### Source text
====================
Daniel J. Dolan, for Defendant-Appellant.
Defendant, who is Black, challenged during his criminal trial a prosecutor's peremptory strike of the only Black juror in the venire as racially motivated and prohibited by Batson v. Kentucky , 476 U.S. 79, 106 S.Ct. 1712, 90 L. Ed. 2d 69 (1986). Though the trial court heard thorough arguments and announced findings of fact and conclusions of law to support its ruling, it did not make a record adequately addressing the totality of circumstances presented to it as required by recent clarifying caselaw. As a result, we remand the matter for further proceedings addressing Defendant's Batson claim.
We also vacate three of the judgments to correct an error in the assessment of costs, and remand for the entry of judgments without costs should Defendant's Batson claim fail on remand.
Defendant was arrested in February 2017 on eight drug charges. The State's evidence at trial tended to show that Defendant sold cocaine to an undercover Yadkin County law enforcement officer on at least four different occasions during April and May of 2015.
In January of 2018, Defendant was indicted by a grand jury on four counts of possession with intent to sell and deliver cocaine, four counts of selling and delivering cocaine, and one charge of attaining habitual felon status. The State filed a motion to join all the charges for trial on 5 July 2018, averring that "the offenses are based on the same act or transaction or on a series of acts or transactions connected together or constituting parts of a single scheme or plan." The trial court granted that motion without objection from Defendant during the pretrial motions hearing on 18 March 2019. Defendant pled not guilty to all charges, and the case proceeded to trial later that day.
Defendant is Black. Of the 34 people in the pool of prospective jurors, only one person, Mr. Robinson,1 was Black. Jury selection was not transcribed, and no jurors were polled on their race or ethnicity.
Mr. Robinson was questioned after the State had accepted ten jurors and had stricken two jurors peremptorily. During voir dire , Mr. Robinson discussed his employment history and current employment status, his wife's classes from an online university that he could not identify, and a prior criminal charge for child abuse that was dismissed without a conviction. The prosecutor used a peremptory strike on Mr. Robinson. Defendant objected on Batson grounds.
In a hearing outside the presence of the jury, Defendant's counsel asserted that the State's decision to strike the only Black prospective juror in the trial of a Black defendant constituted a prima facie showing of racial discrimination in jury selection under Batson . The State did not challenge Defendant's characterization of Mr. Robinson as Black, nor his assertion that a prima facie case of discrimination had been made. Instead, the prosecutor offered several "race neutral options or the reason [he] struck him."
====================
### Given data

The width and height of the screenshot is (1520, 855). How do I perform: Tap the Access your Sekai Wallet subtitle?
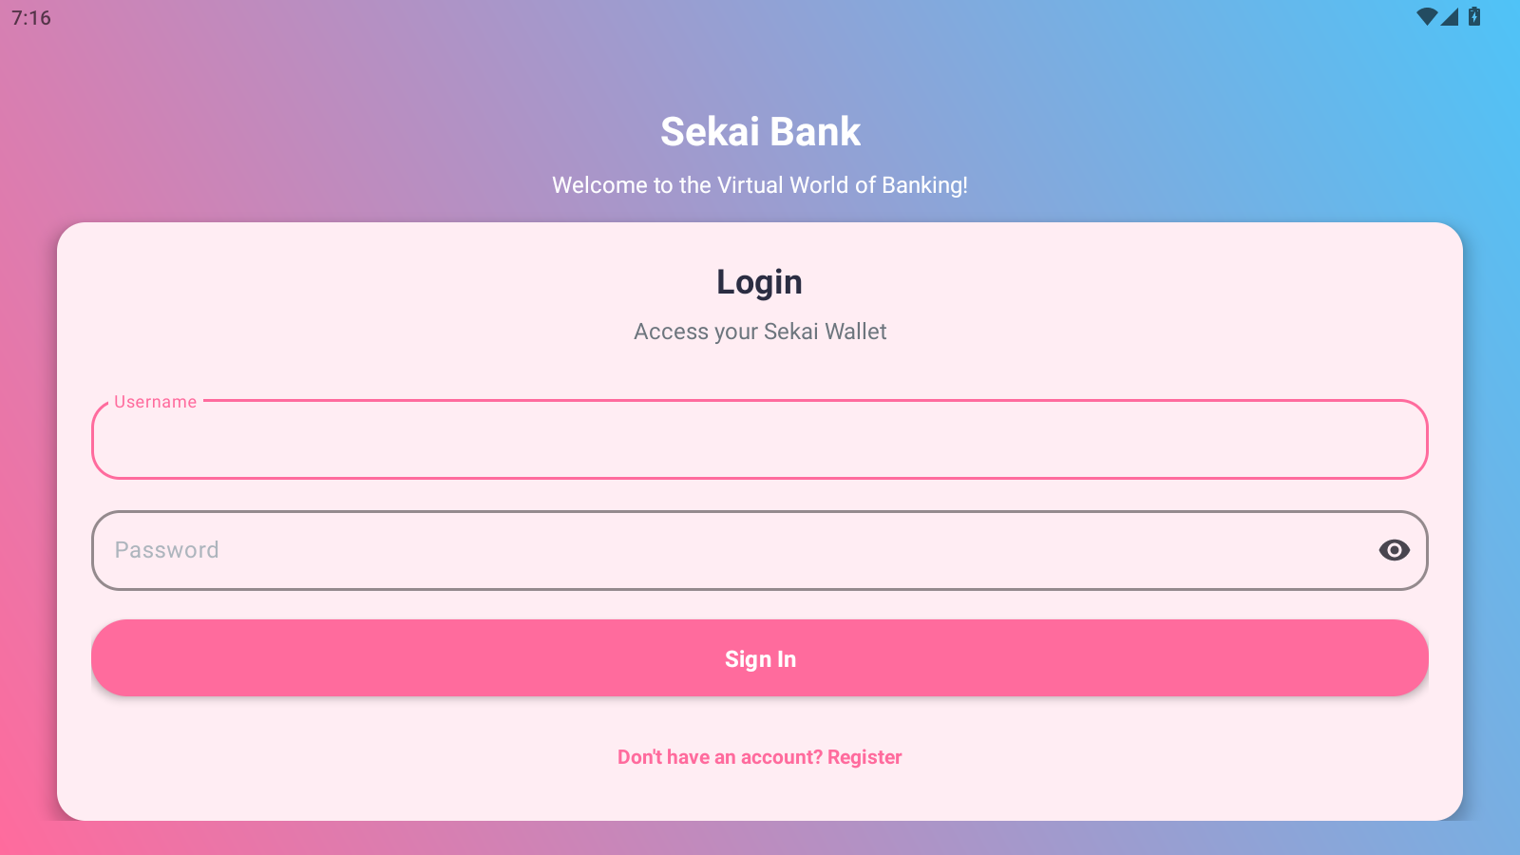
====================
### Short problem
According to the court opinion above, how many people were in the pool of prospective jurors, and how many of them were Black?

### Solution to the problem
There were 34 prospective jurors, and only one of them, Mr. Robinson, was Black.